By Willie Walsh, IATA’s Director General
Last week IATA revealed that airfares purchased for travel commencing in Europe (from and within) in June 2023 were, on average, 16% higher than in June 2019. That is about four percentage points below the cumulative 20% increase in the European Consumer Price Index over the same period.
We released this information to correct speculation in Europe that airfares were increasing well above the rate of inflation. It was surprising, therefore, to see ACI-Europe almost immediately attack their customers and claim that European airfares for the peak July-September 2023 period were 38-47% more expensive than in 2019.
Data does not lie. It is unequivocal that the fares paid by consumers for travel in June 2023 were, on average, 16% higher than the fares paid in June 2019 for travel originating in Europe. We even ran the same analysis for July-September and came up with the same 16%.
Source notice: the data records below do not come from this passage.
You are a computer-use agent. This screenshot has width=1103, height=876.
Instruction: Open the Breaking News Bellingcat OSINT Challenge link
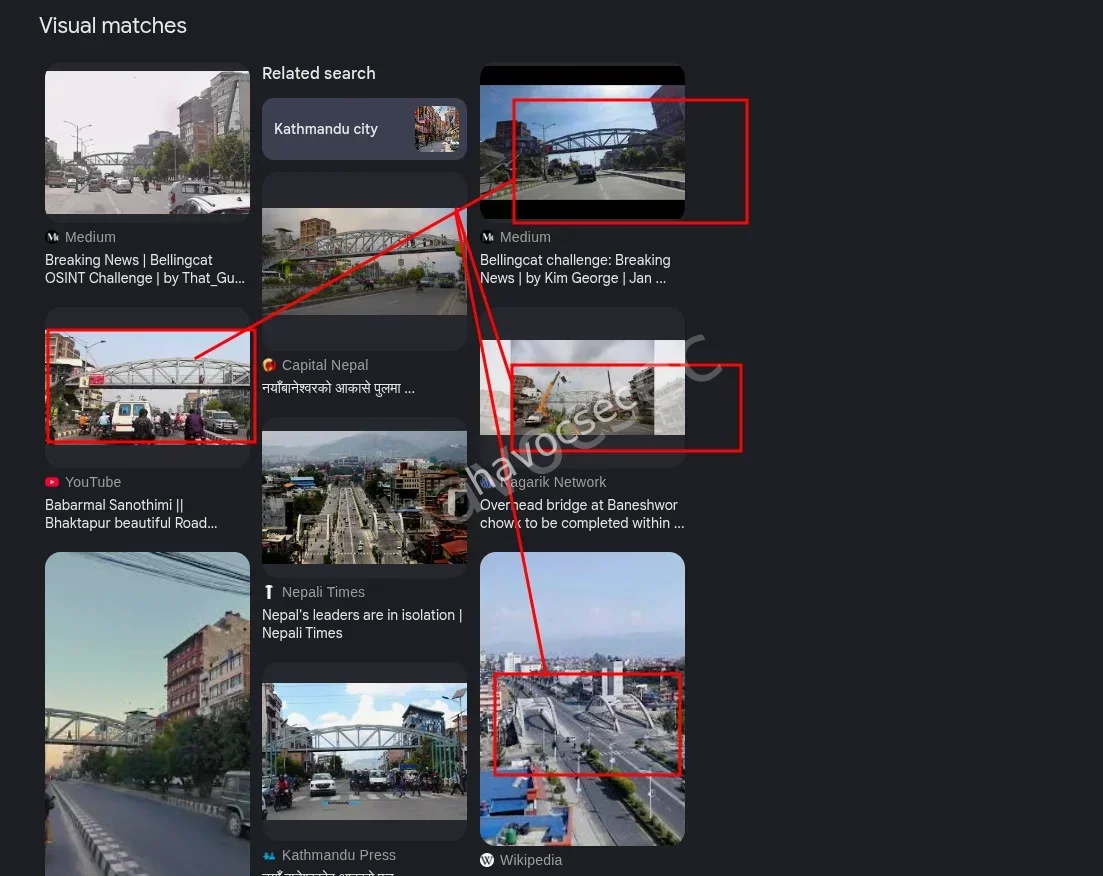146,269
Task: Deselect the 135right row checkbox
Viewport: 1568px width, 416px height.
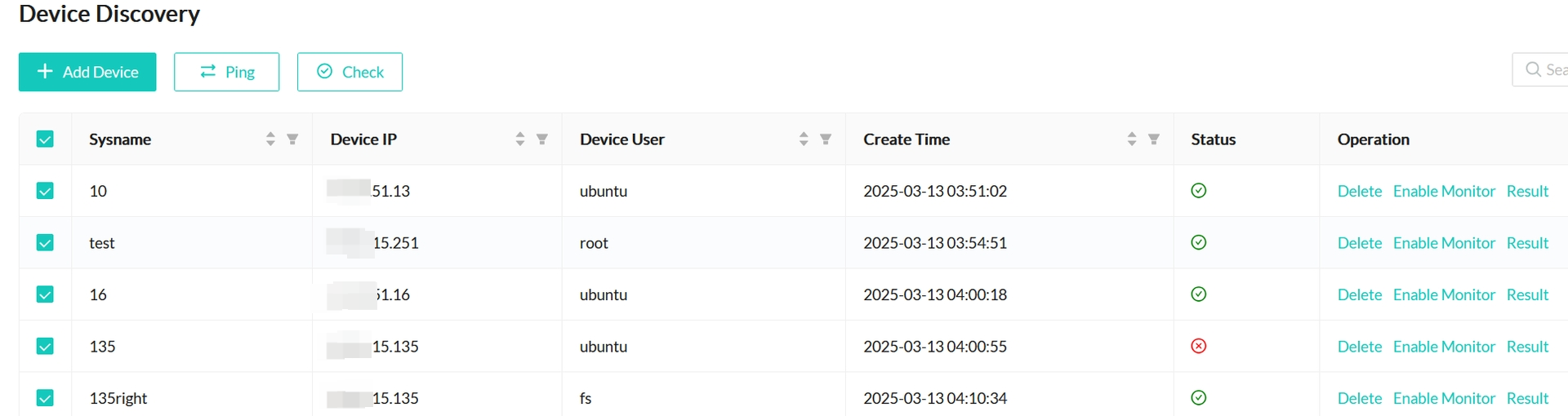Action: point(45,398)
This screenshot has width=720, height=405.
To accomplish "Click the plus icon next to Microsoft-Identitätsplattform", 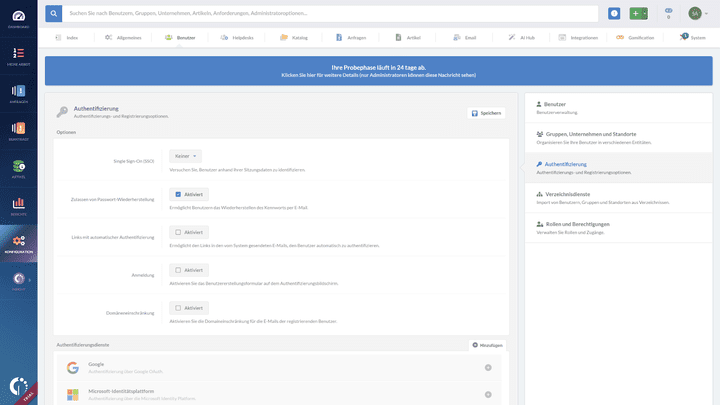I will tap(488, 394).
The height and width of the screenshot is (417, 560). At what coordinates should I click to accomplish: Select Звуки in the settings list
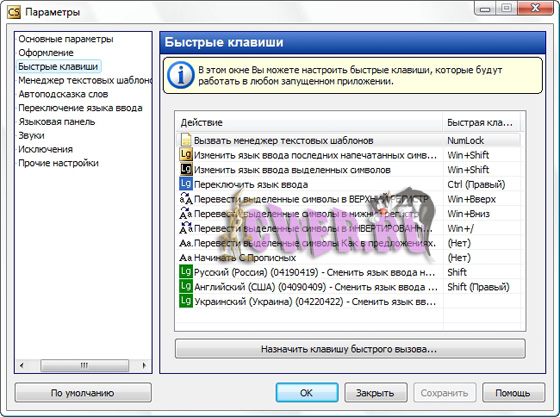click(31, 135)
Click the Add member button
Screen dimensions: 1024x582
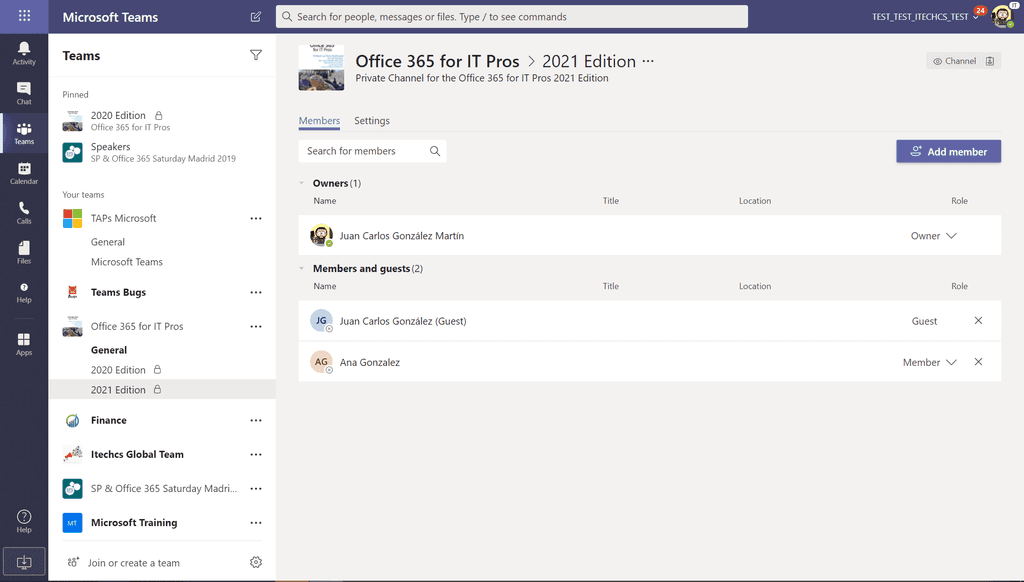948,152
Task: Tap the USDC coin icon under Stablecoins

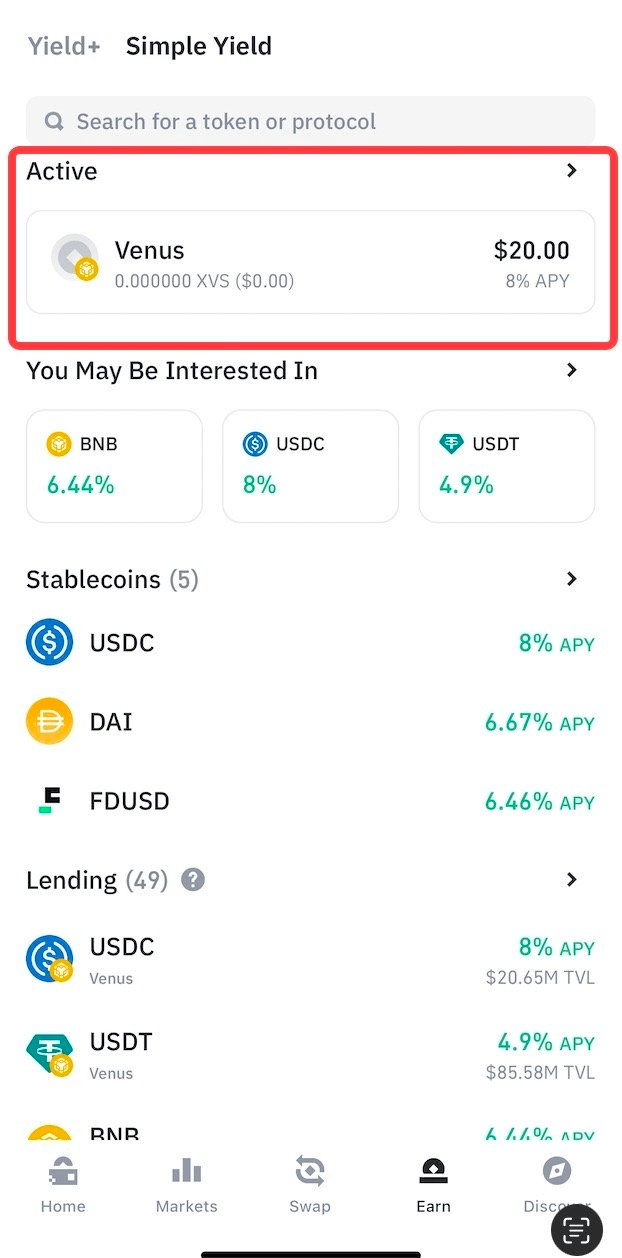Action: point(49,642)
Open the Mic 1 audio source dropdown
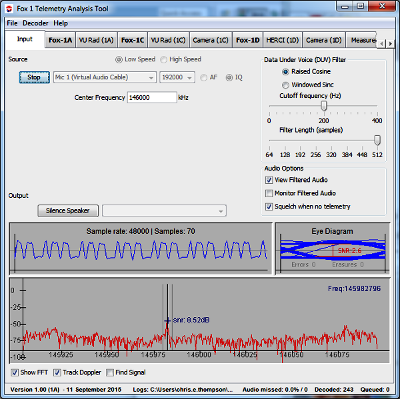The image size is (400, 399). pyautogui.click(x=104, y=77)
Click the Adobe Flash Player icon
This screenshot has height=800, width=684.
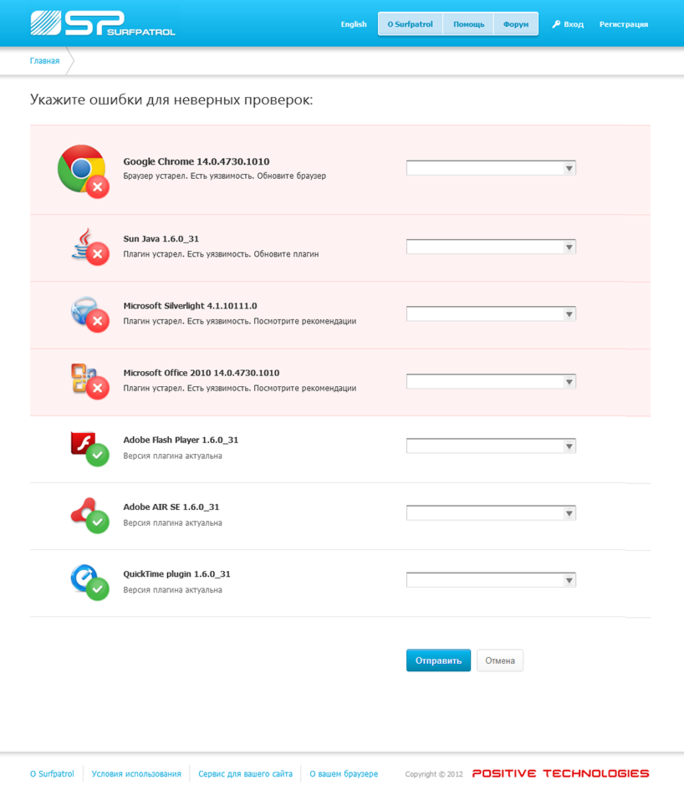point(85,446)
So, how could ACI-Europe come to such a different view? From what I can see, ACI Europe used data from a source that scrapes websites for airfares on offer. IATA’s data, however, was calculated from fares reported for real tickets purchased by real travellers. This is what matters when tracking airfare inflation, not what consumers might have paid. But the gap between the two is a clear indicator that travellers are sufficiently savvy to find competitive prices for their travel needs in a transparent market.
I’ll go a step further to demonstrate the power of competition. Airfare increases are also lagging rises in fuel prices, which now account for about 30% of an airline’s costs. In June 2019 jet fuel was about $77/barrel and in June 2023 it was over $96/barrel. That’s a 25% increase—well above the increase in airfares and the rate of inflation. It’s a great example of how competition among airlines benefits consumers.
As monopoly providers, airports are naturally unfamiliar with competitive markets…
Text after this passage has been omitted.